The last months have been a flurry of activity for her; she has sold her car, and then had to organize a bevy of borrowed vehicles to keep herself in transportation to and from work, she has moved out of her apartment and moved belongings too large to transport at this time into storage, and she has flown back and forth to New York City for interviews and meetings. In the midst of all this she has tried to use every free moment to say her goodbye’s.
I have known this move was coming, and she is not the first to leave the state of her childhood, but like her older sister before her, she has been given wings, and now it is simply time to stretch them. I am intensely proud of her in all the ways that a parent should be, as she is a young woman worthy of respect for her hard work and steadfast commitment to excellence. None the less tears have become my constant companion over the last months preceding her move, and now in these last hours that she has been spending in my home they threaten to spill again and again.

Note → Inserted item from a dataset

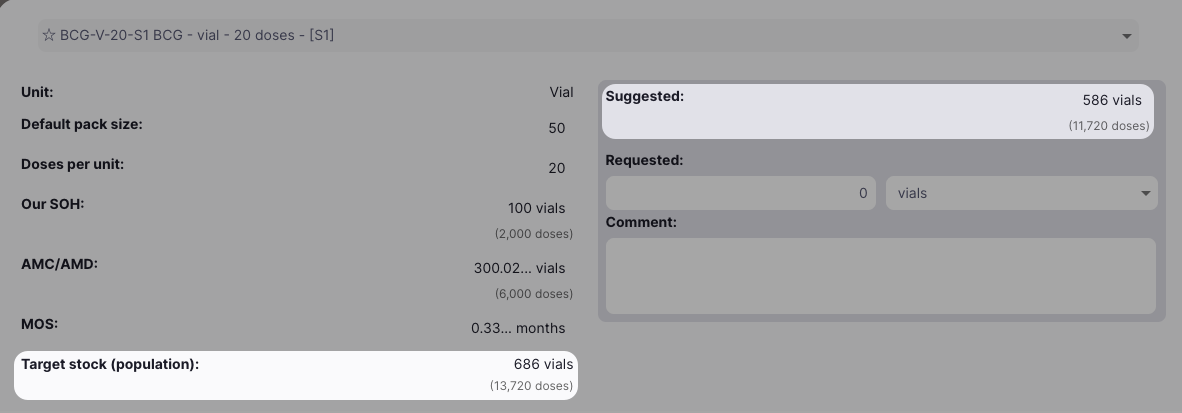Click the Requested quantity input field

tap(740, 193)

One month ago my oldest daughter gave me my first grandchild. As a new mother, she has been ushered into the beautiful and bittersweet world of parenthood. Love has stretched her heart in ways that she had no idea that it could, and yet with her greater capacity for love she has also found an enlarged capacity for pain and a new struggle with the knowledge that she can only do her best.

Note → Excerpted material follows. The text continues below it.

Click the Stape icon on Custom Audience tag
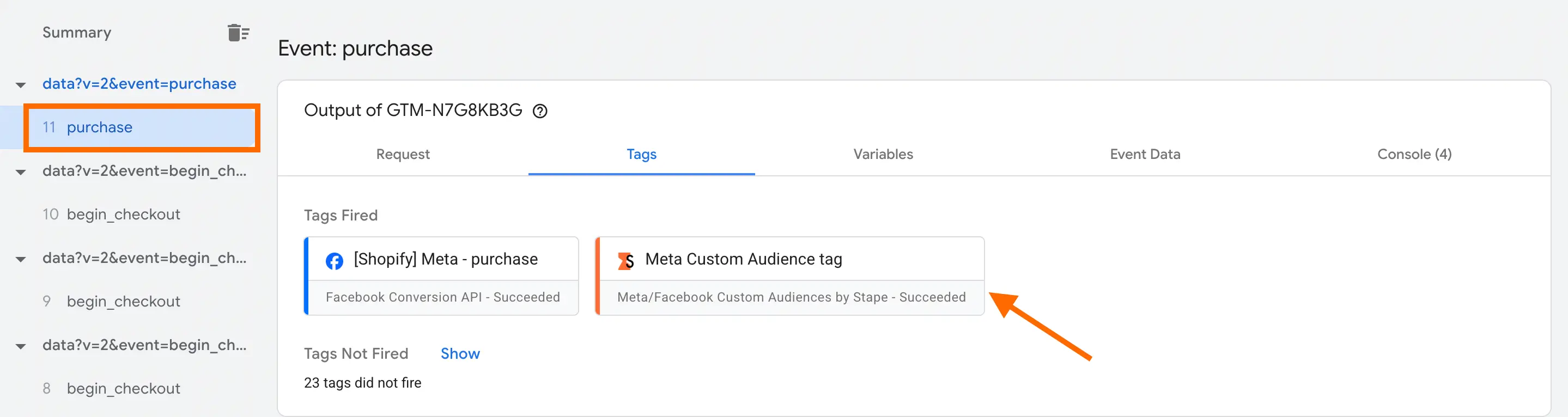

When these two beautiful women were yet toddlers I can remember lying in my bed next to their father with an ache filling my heart so deeply that it turned to streams of tears. There as a young mother I realized I could not hold them, that each day would come and it would go, and as it did they would grow, and that God had charged me and my husband with the responsibility of raising them for just exactly that purpose; to become strong capable adults who would leave us. I also realized that try as I might, I could never fully protect them; I could not breathe in and out for them, nor could I follow them through every detail of their daily lives, making sure no unkind word was said, or no harm occurred. I could not even ensure that in our flawed and fallible state my husband and I would always be the very best parents for them. I could only seek to do my best to love them with my whole heart, to protect them where it was wise to do so, to apologize when I erred, and ultimately, to trust the One who gave them to me to do what was very best for each of them.
The years have brought countless tears for this mother, some of joy, and some of the deepest heartbreak imaginable. There were times when the pain threatened to wash over me in waves too heavy to bear, and seasons when the tears of rejoicing washed away the broken pathway I had walked. Today, I sense my Father is using my tears to water gardens I have yet to see, growth green and new springing up in the lives of those He has enlarged my heart to love.
I trust Him, that He is not a God who ignores the eyes of his child as they brim with tears, but rather he sees every drop, and puts every stream, river and wave to His use to grow gardens fresh with new life, and to carve seashores satisfied with the beauty of His plan.
I know You know the ache of my heart, and I know You have not let a single tear go unnoticed. I thank you for the joy of watching my children grow into beautiful adults, and like my tears , I entrust each one of them to You, knowing the plans that You have for them are good. And in this knowledge, I rest with tears of gratitude and a heart at peace.